Smithy watched as the look of confusion spread across the self-proclaimed emperor’s face. Then the penny dropped.

“That’s right,” said Smithy. “You both got screwed by someone in this seat.”

Smithy reached his left hand down and pulled the lever. If this didn’t work, he was going to look briefly stupid followed by permanently dead.

He heard the mechanism fire as the ejector seat from the Space Shuttle Enterprise added to its already storied history, by doing exactly what it had been designed for.

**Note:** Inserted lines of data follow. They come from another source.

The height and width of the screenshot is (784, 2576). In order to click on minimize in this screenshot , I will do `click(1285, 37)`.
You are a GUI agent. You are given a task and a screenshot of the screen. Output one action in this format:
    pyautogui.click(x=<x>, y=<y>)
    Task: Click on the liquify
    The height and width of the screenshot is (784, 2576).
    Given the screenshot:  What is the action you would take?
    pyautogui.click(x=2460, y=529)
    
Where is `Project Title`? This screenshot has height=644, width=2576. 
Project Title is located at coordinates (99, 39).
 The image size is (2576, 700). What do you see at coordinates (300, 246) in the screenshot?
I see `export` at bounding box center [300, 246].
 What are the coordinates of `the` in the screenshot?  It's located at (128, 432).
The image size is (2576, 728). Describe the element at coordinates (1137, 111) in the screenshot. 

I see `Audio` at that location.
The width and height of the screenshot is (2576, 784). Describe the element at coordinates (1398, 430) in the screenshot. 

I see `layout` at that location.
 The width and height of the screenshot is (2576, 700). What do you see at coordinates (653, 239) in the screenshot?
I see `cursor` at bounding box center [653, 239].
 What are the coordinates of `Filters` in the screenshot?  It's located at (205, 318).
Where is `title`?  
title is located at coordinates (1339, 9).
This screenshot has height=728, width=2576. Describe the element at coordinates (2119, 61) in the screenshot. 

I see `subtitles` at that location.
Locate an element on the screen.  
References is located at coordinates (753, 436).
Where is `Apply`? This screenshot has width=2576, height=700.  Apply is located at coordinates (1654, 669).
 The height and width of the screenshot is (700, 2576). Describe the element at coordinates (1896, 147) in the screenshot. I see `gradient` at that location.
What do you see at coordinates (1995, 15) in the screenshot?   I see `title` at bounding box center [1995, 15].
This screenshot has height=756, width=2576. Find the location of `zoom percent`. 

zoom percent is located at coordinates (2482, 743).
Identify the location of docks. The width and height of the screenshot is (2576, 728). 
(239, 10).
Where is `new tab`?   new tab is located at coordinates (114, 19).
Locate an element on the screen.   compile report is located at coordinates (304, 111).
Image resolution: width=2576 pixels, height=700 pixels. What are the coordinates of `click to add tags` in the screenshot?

Smithy might be dead in a matter of seconds, but the look on Chaz and Lousy Louis Reed’s faces as the chair launched itself into the sky made it almost worthwhile.

 

 

Chapter Forty-Seven

 

 

Although Smithy did not know it at the time, he would be forever grateful for the work of the Martin-Baker Aircraft Company. They were the people primarily credited with the invention of the zero-zero ejector seat, one capable of ejecting at zero altitude and zero airspeed. Any ejector seats designed prior to that would have left him as a smoking hole in the ground where he landed – or, more accurately, impacted. Given that the Enterprise was one of only two NASA space shuttles fitted with ejector seats, the fact that they happened to have zero-zero capabilities was extremely lucky.

It was just one of the fortunate happenstances that Smithy experienced in quick succession. The under-seat cannon whose role it was to clear the seat from the aircraft – or, in this case, the shattered husk of a demolition derby runner-up – detonated correctly. Then the under-seat rocket-pack fired on cue to propel the seat to an appropriate altitude before the small explosive charge deployed perfectly to open the parachute canopy quickly enough to allow for a successful descent.

All of the above were part of a series of miraculous technological achievements worthy of celebration. Doubly so, given the fact that the seat had been assembled around fifty years previously. In hindsight, it was therefore quite disappointing that Smithy spent his entire flight in the Enterprise’s magnificently preserved ejector seat screaming the most standard of swear words with his eyes clenched shut.